Extracted data Start Marker

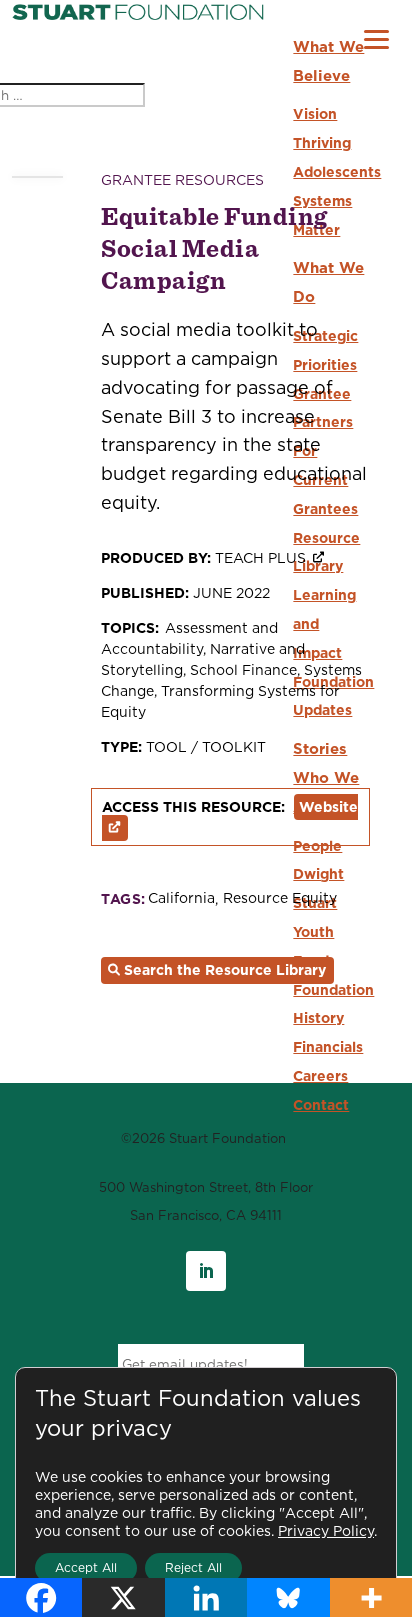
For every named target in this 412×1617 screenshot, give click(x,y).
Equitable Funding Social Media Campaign (214, 248)
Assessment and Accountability (189, 638)
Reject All (193, 1567)
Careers (320, 1076)
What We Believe (328, 61)
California (181, 898)
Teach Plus (260, 558)
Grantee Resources (182, 180)
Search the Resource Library (225, 970)
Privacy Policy (326, 1531)
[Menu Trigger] (376, 41)
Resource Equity (280, 898)
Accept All (86, 1567)
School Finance (243, 670)
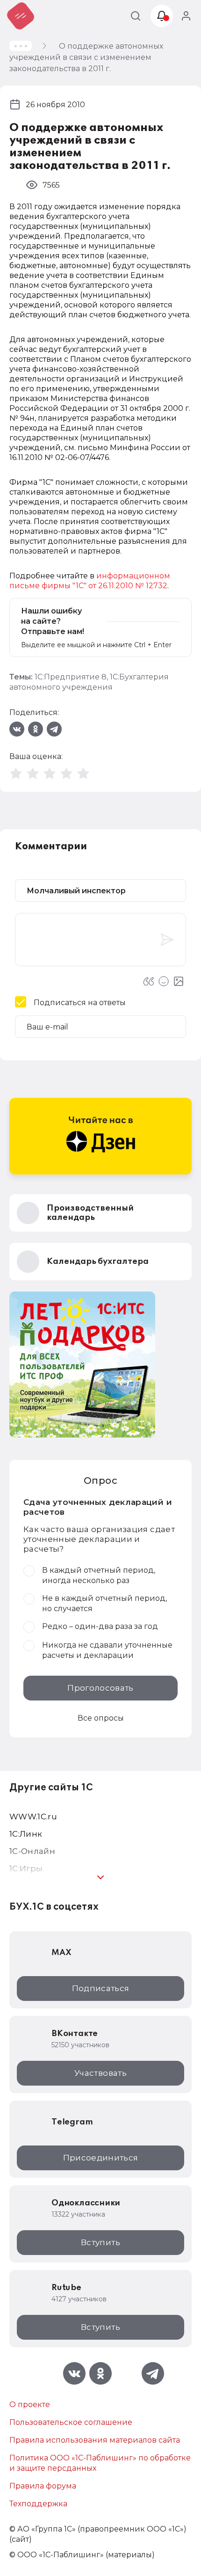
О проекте (29, 2404)
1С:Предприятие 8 (71, 676)
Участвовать (100, 2073)
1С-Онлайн (32, 1851)
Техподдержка (38, 2503)
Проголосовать (100, 1688)
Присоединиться (100, 2157)
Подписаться (100, 1988)
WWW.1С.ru (33, 1816)
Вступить (100, 2242)
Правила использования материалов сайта (94, 2440)
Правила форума (42, 2485)
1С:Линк (25, 1834)
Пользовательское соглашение (70, 2422)
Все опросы (101, 1718)
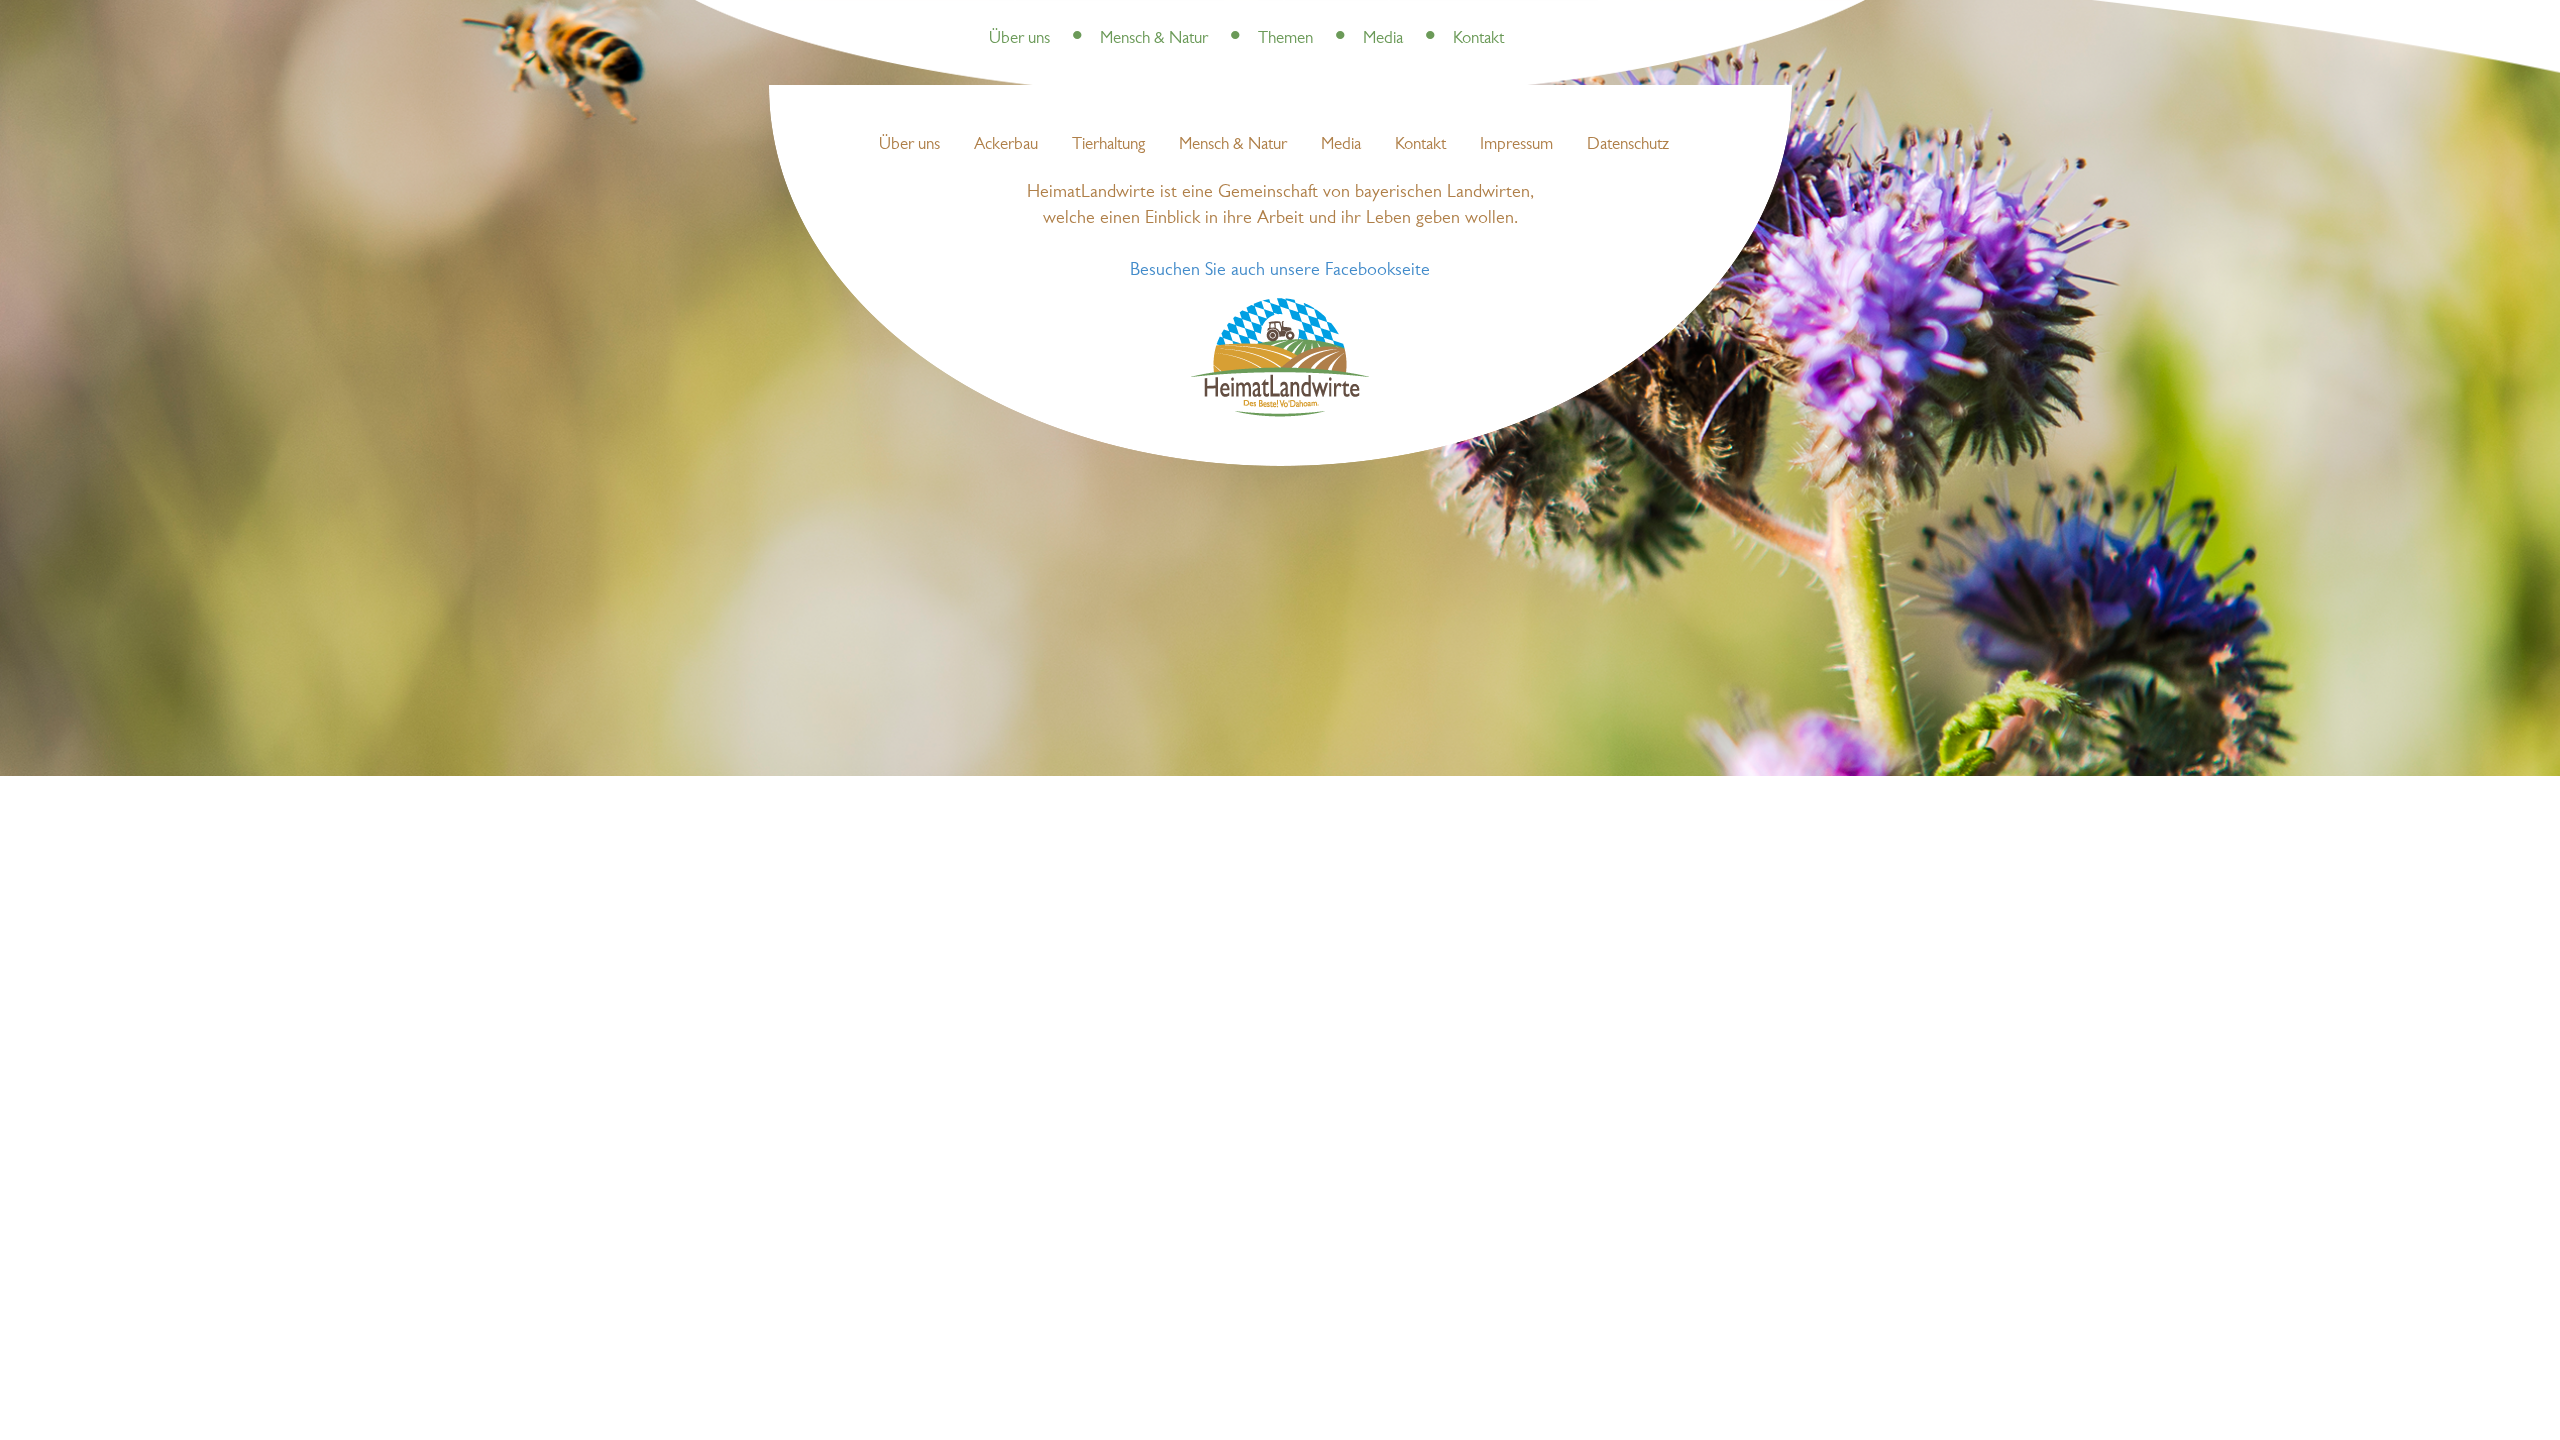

Extracted data End Marker

Which lines above contain the word "Правила"? Show each of them.

Правила использования материалов сайта (94, 2440)
Правила форума (42, 2485)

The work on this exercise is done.